Work task:
Beginning with the first line of the data below, set down each line exactly through the line that contains "November 2018 (94, 919)".

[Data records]
• • • • • • •
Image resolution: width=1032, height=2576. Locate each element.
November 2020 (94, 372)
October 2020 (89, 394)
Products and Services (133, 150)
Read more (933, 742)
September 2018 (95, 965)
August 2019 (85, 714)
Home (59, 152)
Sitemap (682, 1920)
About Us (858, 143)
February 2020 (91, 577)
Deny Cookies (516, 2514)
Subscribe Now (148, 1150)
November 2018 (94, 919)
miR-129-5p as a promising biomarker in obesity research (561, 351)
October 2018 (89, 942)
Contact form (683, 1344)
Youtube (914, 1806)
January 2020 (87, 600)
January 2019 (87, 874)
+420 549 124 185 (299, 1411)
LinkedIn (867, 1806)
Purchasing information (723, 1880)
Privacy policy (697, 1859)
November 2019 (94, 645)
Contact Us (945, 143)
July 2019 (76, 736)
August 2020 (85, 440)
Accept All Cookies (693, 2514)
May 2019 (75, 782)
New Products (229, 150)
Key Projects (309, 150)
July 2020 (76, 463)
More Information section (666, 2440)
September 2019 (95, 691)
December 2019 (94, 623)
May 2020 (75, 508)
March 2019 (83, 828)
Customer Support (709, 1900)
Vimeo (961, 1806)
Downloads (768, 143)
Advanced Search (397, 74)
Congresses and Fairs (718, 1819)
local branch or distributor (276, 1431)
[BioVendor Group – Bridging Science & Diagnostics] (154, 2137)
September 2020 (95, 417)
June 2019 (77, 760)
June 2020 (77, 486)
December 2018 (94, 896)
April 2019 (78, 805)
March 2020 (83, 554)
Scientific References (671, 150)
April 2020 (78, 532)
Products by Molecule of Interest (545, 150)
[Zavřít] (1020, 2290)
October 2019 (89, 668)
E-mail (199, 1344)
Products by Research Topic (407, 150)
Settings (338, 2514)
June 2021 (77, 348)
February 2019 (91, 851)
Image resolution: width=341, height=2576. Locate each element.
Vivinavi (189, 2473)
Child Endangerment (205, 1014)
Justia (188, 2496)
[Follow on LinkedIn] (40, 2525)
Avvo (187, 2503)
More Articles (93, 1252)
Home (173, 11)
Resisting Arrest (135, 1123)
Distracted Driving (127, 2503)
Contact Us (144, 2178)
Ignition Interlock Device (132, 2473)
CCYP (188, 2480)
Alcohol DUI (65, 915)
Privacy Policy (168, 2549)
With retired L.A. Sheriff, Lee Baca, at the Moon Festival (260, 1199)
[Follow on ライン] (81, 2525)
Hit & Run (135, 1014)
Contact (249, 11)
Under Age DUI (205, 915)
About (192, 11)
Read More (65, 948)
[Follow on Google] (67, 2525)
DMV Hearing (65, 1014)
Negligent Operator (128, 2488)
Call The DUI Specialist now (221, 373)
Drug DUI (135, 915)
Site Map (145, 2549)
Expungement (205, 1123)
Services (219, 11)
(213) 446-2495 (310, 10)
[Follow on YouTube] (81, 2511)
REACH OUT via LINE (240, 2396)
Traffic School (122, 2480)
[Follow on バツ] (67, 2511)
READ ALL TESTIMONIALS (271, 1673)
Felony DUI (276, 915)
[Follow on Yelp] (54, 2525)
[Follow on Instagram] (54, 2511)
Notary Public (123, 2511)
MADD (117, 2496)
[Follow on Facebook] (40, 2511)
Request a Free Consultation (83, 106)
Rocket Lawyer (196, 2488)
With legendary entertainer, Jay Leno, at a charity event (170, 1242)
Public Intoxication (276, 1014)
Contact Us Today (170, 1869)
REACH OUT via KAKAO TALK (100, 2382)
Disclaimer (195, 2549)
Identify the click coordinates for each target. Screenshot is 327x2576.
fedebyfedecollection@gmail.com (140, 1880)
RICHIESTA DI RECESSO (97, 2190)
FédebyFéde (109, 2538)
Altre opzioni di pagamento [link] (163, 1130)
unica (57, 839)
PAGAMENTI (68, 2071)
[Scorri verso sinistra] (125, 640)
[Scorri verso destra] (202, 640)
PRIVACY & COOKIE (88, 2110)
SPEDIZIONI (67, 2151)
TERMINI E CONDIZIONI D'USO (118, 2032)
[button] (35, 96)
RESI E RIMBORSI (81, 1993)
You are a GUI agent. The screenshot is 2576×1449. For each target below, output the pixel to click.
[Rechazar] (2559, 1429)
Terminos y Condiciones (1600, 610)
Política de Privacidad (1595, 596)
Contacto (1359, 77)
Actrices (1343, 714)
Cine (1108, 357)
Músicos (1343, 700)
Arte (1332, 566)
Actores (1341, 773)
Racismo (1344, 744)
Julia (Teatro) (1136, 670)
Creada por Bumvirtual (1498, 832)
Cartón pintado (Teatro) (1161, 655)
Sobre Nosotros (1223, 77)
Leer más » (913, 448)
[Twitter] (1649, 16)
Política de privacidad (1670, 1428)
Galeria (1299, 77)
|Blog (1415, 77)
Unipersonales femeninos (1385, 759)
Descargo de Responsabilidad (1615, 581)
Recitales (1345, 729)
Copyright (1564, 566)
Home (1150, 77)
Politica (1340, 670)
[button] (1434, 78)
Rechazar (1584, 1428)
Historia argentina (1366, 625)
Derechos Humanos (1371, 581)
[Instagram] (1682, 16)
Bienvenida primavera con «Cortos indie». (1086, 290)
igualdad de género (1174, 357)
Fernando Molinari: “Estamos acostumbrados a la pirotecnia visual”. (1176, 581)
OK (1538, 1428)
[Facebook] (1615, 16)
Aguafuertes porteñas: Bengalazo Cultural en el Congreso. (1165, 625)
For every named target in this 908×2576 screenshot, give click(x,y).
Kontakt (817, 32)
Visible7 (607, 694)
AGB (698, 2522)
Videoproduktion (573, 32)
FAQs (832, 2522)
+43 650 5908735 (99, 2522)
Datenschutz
• • • • • • •
Task solution:
Image resolution: width=1032, height=2576. Locate each element.
November 2020 (94, 372)
October 2020 (89, 394)
Products and Services (133, 150)
Read more (933, 742)
September 2018 (95, 965)
August 2019 (85, 714)
Home (59, 152)
Sitemap (682, 1920)
About Us (858, 143)
February 2020 (91, 577)
Deny Cookies (516, 2514)
Subscribe Now (148, 1150)
November 2018 (94, 919)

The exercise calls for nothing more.